Wenzhe Cai

Wenzhe Cai | 蔡文哲

I am a researcher at the Shanghai AI Laboratory, working closely with Dr. Tai Wang and Dr. Jiangmiao Pang. My research interests focus on Embodied AI, especially on building intelligent robots that can comprehend diverse language instructions and exhibit adaptive navigation behaviors in the dynamic open world. I obtained my Ph.D degree from Southeast University advised by Prof. Changyin Sun. During my Ph.D period, I am fortunate to be a visiting student at Peking University, advised by Prof. Hao Dong.

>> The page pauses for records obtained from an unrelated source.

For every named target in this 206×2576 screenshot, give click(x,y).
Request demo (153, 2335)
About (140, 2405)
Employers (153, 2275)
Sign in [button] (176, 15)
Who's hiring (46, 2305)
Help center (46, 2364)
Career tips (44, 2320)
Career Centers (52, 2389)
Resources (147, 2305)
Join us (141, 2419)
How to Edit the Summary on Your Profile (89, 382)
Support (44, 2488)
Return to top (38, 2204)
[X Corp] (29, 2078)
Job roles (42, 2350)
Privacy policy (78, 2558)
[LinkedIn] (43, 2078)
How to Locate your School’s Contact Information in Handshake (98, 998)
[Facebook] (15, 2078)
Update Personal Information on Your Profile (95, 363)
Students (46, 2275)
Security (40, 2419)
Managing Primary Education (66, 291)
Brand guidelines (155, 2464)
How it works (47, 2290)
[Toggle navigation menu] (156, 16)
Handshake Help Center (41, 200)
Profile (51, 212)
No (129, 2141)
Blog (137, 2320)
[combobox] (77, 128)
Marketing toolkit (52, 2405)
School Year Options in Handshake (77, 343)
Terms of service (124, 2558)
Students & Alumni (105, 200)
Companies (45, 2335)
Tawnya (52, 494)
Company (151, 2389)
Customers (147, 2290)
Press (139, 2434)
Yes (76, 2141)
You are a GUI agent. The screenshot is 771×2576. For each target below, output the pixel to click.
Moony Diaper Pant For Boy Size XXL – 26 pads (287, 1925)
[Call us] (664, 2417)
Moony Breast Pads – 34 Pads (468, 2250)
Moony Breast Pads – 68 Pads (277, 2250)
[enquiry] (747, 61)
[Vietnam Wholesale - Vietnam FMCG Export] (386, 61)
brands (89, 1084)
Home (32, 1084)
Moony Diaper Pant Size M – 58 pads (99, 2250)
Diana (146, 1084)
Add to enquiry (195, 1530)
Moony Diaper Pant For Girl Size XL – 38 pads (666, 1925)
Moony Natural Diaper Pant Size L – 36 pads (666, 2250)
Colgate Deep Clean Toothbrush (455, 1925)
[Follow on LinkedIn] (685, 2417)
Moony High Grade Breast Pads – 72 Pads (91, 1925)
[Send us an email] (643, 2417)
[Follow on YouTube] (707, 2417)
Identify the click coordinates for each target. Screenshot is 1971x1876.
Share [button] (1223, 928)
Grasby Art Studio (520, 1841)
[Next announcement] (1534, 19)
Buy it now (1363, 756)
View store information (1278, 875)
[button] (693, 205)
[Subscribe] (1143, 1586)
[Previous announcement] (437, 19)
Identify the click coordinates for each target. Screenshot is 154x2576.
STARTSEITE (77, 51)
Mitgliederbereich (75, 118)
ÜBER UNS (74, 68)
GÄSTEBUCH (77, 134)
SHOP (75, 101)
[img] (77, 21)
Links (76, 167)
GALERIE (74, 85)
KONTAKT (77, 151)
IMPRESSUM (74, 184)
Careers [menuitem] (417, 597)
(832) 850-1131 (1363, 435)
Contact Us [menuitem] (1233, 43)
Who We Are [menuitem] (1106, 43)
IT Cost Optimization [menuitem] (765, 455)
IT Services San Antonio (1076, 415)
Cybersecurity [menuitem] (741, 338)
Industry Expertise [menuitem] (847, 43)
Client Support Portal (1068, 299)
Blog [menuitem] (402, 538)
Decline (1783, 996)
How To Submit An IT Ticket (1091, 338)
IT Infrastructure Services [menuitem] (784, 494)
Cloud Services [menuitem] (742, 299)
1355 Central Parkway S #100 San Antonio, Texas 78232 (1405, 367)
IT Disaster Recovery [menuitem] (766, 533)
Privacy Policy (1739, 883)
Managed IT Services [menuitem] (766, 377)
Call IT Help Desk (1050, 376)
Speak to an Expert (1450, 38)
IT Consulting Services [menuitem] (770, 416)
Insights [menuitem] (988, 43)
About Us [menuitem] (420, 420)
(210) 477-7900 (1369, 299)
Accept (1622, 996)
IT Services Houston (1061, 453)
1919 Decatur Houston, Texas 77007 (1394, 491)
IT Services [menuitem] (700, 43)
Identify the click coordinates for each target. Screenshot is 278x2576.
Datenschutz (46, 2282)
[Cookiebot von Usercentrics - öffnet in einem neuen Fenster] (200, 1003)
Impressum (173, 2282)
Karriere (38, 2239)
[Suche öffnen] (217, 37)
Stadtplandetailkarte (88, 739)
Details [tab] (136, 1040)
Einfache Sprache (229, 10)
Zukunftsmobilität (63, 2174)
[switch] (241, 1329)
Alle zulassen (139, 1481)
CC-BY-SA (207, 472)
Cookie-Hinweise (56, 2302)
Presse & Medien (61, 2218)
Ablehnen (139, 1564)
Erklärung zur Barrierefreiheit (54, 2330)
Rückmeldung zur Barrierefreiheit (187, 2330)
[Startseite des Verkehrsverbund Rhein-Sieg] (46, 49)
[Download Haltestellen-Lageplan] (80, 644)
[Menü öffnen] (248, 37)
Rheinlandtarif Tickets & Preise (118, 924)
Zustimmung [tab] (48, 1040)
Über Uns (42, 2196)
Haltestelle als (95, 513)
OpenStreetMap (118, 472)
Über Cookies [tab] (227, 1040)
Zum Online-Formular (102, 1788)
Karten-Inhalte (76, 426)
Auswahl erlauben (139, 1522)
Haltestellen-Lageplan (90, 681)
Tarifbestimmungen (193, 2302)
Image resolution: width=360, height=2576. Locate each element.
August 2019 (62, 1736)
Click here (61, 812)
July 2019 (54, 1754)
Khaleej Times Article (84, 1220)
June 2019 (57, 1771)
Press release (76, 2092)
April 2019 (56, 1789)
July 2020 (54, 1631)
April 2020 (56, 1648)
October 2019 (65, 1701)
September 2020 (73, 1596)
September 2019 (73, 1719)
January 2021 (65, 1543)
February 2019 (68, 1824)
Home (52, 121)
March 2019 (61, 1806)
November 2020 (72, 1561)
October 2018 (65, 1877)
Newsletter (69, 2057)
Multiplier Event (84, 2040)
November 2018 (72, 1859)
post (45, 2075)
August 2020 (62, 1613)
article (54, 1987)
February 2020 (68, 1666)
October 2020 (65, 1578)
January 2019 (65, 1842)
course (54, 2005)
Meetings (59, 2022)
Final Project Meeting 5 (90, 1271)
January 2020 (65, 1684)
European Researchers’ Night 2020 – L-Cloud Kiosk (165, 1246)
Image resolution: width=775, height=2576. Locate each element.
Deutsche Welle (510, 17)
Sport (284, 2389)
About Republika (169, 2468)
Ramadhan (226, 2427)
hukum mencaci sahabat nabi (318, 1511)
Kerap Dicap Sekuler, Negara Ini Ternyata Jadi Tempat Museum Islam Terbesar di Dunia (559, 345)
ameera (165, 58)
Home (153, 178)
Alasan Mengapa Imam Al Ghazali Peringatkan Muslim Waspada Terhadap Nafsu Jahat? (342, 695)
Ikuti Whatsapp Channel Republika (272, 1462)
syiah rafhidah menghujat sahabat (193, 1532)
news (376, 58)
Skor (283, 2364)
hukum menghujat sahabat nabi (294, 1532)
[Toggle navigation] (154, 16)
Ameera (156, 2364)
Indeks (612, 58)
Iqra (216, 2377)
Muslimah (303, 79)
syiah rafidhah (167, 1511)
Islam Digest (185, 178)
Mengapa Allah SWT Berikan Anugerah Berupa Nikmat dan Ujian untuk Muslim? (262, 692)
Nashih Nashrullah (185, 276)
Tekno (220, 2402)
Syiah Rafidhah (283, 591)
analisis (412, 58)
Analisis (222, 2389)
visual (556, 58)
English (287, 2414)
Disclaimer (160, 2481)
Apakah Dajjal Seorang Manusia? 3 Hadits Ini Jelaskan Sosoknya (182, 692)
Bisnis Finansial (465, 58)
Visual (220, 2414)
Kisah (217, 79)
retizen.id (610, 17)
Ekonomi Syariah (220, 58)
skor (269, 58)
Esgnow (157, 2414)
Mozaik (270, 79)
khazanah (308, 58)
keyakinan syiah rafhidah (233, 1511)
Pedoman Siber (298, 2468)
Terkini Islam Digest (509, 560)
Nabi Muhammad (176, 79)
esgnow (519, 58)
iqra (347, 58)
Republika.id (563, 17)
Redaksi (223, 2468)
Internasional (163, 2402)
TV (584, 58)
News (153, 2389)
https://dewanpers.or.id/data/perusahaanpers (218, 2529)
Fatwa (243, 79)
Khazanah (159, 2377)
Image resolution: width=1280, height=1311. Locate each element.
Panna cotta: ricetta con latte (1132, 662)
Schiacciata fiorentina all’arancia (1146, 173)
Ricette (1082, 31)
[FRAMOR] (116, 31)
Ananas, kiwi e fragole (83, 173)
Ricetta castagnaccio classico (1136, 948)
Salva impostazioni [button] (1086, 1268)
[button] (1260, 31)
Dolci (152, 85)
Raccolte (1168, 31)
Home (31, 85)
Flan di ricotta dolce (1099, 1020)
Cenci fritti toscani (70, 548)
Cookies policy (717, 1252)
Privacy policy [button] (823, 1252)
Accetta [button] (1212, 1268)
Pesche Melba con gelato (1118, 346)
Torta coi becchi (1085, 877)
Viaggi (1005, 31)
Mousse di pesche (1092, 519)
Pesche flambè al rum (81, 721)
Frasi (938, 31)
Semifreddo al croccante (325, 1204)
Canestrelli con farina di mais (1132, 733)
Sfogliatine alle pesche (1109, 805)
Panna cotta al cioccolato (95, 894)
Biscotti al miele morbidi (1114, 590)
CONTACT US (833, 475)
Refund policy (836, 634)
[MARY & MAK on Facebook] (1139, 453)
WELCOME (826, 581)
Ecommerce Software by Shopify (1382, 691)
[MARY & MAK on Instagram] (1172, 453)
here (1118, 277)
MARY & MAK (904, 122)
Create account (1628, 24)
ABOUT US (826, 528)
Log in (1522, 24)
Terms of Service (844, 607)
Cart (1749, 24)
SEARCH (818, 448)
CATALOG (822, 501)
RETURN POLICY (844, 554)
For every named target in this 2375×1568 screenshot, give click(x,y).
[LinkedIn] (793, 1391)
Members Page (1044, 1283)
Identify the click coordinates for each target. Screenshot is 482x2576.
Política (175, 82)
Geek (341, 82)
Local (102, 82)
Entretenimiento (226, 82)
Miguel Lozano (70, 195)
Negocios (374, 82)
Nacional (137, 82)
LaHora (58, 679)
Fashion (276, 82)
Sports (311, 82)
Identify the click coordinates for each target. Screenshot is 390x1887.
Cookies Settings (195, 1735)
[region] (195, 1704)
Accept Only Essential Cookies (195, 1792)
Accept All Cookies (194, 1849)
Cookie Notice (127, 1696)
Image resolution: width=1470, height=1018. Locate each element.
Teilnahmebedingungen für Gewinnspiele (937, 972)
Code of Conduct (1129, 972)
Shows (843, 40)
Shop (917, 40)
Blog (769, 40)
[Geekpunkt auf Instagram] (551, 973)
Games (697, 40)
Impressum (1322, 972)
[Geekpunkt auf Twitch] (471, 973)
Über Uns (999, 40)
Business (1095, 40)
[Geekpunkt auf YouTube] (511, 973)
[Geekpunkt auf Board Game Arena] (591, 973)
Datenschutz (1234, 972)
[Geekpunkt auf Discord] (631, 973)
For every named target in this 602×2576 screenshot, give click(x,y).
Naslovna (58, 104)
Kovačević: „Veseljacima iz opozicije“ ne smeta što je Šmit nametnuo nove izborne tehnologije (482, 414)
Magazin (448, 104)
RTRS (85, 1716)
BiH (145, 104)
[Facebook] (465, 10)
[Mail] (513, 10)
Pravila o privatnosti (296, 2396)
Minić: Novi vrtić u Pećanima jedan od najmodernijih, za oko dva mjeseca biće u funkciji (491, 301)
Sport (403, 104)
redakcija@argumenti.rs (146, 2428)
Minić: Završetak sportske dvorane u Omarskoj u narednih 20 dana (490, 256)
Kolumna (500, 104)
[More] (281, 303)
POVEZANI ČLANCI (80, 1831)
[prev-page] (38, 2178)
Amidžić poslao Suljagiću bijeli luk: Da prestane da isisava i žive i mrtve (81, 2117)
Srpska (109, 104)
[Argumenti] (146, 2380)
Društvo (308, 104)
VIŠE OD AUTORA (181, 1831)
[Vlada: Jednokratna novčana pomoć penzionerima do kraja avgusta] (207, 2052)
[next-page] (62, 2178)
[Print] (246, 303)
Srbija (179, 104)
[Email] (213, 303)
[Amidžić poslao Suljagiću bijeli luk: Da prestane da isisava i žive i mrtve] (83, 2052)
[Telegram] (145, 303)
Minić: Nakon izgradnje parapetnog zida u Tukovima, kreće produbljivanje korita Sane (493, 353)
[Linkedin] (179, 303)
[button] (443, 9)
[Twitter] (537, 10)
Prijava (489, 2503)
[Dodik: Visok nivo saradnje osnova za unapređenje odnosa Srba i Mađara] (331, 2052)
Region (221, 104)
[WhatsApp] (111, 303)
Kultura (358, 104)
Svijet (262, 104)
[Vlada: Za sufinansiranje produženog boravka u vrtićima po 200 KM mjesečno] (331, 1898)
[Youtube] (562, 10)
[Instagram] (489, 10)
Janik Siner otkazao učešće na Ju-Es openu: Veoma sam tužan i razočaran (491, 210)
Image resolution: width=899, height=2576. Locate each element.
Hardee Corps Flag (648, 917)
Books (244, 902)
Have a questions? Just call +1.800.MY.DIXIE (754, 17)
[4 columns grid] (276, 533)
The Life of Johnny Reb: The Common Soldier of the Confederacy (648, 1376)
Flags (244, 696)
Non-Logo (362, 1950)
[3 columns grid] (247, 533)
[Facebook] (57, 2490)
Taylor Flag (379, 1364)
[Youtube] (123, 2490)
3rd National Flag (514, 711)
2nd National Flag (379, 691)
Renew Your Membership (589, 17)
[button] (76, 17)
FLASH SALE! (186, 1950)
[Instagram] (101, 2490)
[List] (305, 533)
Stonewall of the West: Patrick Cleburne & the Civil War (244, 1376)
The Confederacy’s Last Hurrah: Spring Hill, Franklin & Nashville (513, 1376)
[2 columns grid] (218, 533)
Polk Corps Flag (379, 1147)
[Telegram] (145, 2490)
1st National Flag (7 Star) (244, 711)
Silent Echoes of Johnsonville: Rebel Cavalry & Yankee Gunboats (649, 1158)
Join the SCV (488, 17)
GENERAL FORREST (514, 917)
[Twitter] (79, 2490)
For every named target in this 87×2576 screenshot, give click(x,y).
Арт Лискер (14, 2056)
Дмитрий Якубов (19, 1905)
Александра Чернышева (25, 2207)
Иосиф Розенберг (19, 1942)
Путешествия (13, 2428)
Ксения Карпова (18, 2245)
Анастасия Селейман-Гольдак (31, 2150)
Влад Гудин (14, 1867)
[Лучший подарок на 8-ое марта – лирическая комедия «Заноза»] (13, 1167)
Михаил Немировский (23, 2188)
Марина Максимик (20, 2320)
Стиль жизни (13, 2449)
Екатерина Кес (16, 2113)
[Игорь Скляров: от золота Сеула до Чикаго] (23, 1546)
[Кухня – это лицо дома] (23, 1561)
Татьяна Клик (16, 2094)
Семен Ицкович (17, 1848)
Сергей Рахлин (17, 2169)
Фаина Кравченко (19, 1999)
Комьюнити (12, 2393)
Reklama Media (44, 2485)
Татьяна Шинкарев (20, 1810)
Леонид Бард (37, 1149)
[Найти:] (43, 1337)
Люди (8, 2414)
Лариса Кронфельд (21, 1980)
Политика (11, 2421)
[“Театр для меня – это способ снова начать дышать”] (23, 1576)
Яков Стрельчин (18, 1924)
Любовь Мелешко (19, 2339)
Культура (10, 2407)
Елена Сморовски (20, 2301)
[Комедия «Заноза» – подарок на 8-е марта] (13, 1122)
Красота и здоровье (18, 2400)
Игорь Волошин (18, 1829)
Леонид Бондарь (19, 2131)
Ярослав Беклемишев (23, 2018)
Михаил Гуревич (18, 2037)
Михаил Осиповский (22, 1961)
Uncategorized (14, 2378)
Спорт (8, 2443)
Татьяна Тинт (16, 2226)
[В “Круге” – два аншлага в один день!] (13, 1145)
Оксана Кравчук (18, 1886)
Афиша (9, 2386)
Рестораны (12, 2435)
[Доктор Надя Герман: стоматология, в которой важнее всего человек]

Email / Google Scholar / Github

News

[2026-01-31] NavDP, LoGoPlanner, StreamVLN, OVExp and NavSpace are accepted by ICRA 2026.
[2026-01-26] DualVLN (an improved version of InternVLA-N1) is accepted by ICLR 2026.
[2025-12-23] We release LoGoPlanner, a localization-free end-to-end navigation policy.
[2025-12-19] We release ImagineNav++, a zero-shot navigation agent can handle both ObjectNav and ImageNav.

Research

My research interests include Embodied AI, Visual Navigation and Deep Reinforcement Learning.

InternVLA-N1: An Open Dual-System Vision-Language Navigation Foundation Model with Learned Latent Plans
InternRobotics Team
website / model / dataset / code

We introduce InternVLA-N1, the first open dual-system vision-language navigation foundation model.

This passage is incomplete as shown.